National dress or folk costume is a fascinating historical phenomenon that exists by its own specific logic and has a distinctive structure and palette, that is stored in museums and collections, reconstructed and recorded in millions of photographs. This project is a photographic digest of Russian folk costume: from ethnographic photography till contemporary art.

First developing in the 12th to 13th centuries, traditional Russian costume was worn by tsars and grand dukes, boyars and merchants, craftsmen and peasants until the early 18th century.

In traditional culture the female silhouette was formed by rectangular skirts or ‘ponyova’ (southern Russia) and the triangular-trapezoid dress or ‘sarafan’ (northern Russia). In both northern and southern Russia male costumes were far simpler and more uniform than their female counterparts: a ‘kosovorotka’ shirt with side neck-fastening was belted round the underbelly and worn outside narrow trousers tucked into boots.

The form of the costume (proportion, gamut of colours) was naturally suited to the wearer and selected for a particular anthropological type: the fair-haired, light-eyed northerners preferred a festive costume in pastel shades with an elongated shape, while southerners with dark hair and eyes favoured a colour scheme of contrasting red, white and black.

Peter the Great’s rise to power heralded a period when costume was controlled by ‘political censorship’. Urban clothing according to Western European style was introduced to Russia by special decree in 1700. Catherine the Great maintained these clothing restrictions, but it was during her rule that ‘Russian fashion’ first emerged. According to court etiquette (1782), on certain festivals ladies were obliged to appear at court in a ‘Russian gown’ — a sarafan with a corsage and skirt.

The next ‘Russian fashion’ vogue was related to Napoleon’s invasion of Russia in 1812. By this time red and blue Empire-line Russian sarafans were worn in Europe. Nicholas I introduced a new gown complete with ‘kokoshnik’ for wear at court (1834), and in the reign of Alexander III senior military ranks adopted a uniform with features of the ‘Russian style’.

* Provided material *

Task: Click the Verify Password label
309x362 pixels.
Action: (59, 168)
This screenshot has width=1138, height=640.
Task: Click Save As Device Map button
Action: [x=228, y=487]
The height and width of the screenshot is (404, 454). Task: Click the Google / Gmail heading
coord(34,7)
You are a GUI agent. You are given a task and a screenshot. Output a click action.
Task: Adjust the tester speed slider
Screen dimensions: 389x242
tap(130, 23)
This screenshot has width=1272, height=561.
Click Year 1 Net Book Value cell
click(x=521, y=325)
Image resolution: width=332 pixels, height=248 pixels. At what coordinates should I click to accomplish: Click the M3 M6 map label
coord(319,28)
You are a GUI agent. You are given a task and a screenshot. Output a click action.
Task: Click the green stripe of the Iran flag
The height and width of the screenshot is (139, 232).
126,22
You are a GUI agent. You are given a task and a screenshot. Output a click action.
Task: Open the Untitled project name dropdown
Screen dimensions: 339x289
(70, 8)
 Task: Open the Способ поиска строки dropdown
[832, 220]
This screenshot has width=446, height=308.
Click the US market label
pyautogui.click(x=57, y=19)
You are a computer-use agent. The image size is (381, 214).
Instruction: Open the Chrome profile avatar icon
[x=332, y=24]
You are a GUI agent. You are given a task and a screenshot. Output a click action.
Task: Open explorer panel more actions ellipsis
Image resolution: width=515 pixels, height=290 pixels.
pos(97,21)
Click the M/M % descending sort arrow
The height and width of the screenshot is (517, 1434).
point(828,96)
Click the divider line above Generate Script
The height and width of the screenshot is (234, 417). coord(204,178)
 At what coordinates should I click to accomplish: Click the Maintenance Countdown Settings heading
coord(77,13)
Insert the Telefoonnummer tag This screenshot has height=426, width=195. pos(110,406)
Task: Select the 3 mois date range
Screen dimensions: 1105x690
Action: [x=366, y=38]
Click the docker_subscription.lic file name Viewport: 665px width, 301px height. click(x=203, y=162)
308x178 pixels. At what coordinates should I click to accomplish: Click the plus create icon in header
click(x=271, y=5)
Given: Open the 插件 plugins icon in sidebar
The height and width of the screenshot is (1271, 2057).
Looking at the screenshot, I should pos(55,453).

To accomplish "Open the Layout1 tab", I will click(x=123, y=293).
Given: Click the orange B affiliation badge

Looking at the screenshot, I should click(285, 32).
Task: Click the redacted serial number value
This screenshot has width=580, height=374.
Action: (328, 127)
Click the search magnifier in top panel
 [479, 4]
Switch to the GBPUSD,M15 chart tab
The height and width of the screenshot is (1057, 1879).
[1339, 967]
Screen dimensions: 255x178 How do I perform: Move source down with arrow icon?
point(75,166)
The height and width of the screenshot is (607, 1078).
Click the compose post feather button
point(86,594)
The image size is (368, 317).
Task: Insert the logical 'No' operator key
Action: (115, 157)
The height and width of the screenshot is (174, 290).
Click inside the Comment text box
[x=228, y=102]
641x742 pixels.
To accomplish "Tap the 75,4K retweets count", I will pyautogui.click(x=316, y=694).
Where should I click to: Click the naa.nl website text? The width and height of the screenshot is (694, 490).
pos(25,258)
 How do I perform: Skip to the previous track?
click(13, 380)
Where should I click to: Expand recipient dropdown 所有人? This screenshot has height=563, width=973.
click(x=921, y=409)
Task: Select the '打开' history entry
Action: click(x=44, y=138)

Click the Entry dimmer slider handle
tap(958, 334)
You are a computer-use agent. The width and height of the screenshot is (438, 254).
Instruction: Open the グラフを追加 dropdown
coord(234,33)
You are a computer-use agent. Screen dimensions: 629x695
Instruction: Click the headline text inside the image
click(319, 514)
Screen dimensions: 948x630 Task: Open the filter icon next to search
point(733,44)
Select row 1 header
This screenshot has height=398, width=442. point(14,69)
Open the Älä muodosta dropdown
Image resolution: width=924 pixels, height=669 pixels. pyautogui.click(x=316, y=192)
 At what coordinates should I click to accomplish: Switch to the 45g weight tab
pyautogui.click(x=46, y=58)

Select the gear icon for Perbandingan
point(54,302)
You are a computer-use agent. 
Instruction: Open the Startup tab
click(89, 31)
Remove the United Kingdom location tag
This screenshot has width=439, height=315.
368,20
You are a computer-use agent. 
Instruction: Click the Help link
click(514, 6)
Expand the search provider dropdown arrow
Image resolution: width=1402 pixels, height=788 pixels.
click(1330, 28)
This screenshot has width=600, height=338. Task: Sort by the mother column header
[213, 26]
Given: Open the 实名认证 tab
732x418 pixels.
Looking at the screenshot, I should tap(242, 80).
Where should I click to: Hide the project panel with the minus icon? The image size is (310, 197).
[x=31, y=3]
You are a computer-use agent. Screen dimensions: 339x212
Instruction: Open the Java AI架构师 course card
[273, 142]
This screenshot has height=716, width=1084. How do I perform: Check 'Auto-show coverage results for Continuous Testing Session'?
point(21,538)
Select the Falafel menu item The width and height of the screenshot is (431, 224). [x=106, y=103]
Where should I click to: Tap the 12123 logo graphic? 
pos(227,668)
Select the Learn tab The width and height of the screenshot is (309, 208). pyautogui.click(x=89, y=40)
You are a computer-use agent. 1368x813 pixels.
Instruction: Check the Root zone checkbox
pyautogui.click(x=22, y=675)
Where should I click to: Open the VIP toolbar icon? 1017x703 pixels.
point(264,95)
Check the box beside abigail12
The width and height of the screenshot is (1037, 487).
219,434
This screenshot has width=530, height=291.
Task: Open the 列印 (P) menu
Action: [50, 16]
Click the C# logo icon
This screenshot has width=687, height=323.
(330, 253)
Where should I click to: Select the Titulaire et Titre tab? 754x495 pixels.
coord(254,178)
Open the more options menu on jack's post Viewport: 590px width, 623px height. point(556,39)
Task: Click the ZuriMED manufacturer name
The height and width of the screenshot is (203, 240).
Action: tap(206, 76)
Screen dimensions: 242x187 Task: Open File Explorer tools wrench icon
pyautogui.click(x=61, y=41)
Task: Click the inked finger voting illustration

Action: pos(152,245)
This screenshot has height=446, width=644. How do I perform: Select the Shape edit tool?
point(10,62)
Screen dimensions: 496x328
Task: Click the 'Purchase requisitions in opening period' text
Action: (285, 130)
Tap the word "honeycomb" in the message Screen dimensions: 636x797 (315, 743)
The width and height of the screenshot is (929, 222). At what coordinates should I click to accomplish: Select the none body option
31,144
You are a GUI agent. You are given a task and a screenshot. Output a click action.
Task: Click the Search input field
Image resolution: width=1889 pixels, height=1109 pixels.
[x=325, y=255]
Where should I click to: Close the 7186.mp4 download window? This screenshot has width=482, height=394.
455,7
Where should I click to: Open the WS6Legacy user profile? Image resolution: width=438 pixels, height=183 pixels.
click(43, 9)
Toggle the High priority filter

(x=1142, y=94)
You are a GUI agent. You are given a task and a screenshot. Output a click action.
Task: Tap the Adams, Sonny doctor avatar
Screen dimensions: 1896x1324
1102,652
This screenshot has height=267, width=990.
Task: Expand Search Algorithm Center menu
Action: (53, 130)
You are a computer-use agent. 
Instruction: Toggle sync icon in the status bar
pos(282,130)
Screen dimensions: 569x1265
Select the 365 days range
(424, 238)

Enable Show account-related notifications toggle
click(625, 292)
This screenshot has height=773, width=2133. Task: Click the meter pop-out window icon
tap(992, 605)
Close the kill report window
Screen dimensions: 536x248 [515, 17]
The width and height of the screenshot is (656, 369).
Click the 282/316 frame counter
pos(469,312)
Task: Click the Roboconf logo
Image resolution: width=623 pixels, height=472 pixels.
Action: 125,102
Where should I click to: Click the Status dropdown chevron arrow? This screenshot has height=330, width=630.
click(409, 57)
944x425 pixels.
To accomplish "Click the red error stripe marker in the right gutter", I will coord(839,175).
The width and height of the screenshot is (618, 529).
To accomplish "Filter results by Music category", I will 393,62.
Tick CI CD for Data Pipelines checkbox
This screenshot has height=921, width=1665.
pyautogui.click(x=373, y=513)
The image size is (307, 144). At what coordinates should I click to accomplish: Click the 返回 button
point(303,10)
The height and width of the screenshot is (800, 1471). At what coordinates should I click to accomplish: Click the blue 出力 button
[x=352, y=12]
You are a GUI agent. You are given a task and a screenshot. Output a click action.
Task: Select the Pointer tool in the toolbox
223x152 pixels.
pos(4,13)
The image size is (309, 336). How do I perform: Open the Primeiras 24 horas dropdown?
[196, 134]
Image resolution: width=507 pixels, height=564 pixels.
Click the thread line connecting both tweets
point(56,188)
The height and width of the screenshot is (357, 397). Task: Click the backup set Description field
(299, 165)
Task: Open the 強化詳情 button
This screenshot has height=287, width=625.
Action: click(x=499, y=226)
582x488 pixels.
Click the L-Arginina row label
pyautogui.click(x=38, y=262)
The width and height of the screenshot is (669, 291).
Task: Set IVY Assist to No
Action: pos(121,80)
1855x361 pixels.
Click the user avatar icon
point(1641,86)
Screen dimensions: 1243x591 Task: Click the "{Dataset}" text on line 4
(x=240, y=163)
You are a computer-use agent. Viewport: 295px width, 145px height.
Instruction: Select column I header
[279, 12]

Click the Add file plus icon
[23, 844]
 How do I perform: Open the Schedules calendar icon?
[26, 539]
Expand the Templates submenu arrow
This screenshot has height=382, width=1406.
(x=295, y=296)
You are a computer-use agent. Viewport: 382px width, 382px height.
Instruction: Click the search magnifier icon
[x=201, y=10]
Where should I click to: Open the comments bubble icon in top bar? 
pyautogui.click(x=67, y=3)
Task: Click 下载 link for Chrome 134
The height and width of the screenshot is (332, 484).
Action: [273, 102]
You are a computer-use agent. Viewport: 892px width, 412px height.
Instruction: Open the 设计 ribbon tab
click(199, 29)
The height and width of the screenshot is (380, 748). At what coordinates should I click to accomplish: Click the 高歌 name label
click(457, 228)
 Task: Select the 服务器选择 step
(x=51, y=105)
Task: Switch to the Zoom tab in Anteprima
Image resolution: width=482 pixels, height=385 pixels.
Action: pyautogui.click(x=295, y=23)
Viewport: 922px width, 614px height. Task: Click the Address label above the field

* Given problem 1 *
Answer these questions using the excerpt on Russian folk costume:
(a) In what year did a special decree bring Western European-style urban clothing to Russia?
(b) What colors did dark-haired, dark-eyed southerners favor in their costume?
(c) In what year did Nicholas I introduce a new gown with a kokoshnik for wear at court?
* Given problem 2 *
Reproduce the records from their first line through the line holding "point(828,96)", inclusive.
The text about Russian folk costume and the records have no connection to each other.

* Task solution 1 *
(a) 1700
(b) Contrasting red, white and black
(c) 1834

* Task solution 2 *
Task: Click the Verify Password label
309x362 pixels.
Action: (59, 168)
This screenshot has width=1138, height=640.
Task: Click Save As Device Map button
Action: [x=228, y=487]
The height and width of the screenshot is (404, 454). Task: Click the Google / Gmail heading
coord(34,7)
You are a GUI agent. You are given a task and a screenshot. Output a click action.
Task: Adjust the tester speed slider
Screen dimensions: 389x242
tap(130, 23)
This screenshot has width=1272, height=561.
Click Year 1 Net Book Value cell
click(x=521, y=325)
Image resolution: width=332 pixels, height=248 pixels. At what coordinates should I click to accomplish: Click the M3 M6 map label
coord(319,28)
You are a GUI agent. You are given a task and a screenshot. Output a click action.
Task: Click the green stripe of the Iran flag
The height and width of the screenshot is (139, 232).
126,22
You are a GUI agent. You are given a task and a screenshot. Output a click action.
Task: Open the Untitled project name dropdown
Screen dimensions: 339x289
(70, 8)
 Task: Open the Способ поиска строки dropdown
[832, 220]
This screenshot has width=446, height=308.
Click the US market label
pyautogui.click(x=57, y=19)
You are a computer-use agent. The image size is (381, 214).
Instruction: Open the Chrome profile avatar icon
[x=332, y=24]
You are a GUI agent. You are given a task and a screenshot. Output a click action.
Task: Open explorer panel more actions ellipsis
Image resolution: width=515 pixels, height=290 pixels.
pos(97,21)
Click the M/M % descending sort arrow
The height and width of the screenshot is (517, 1434).
point(828,96)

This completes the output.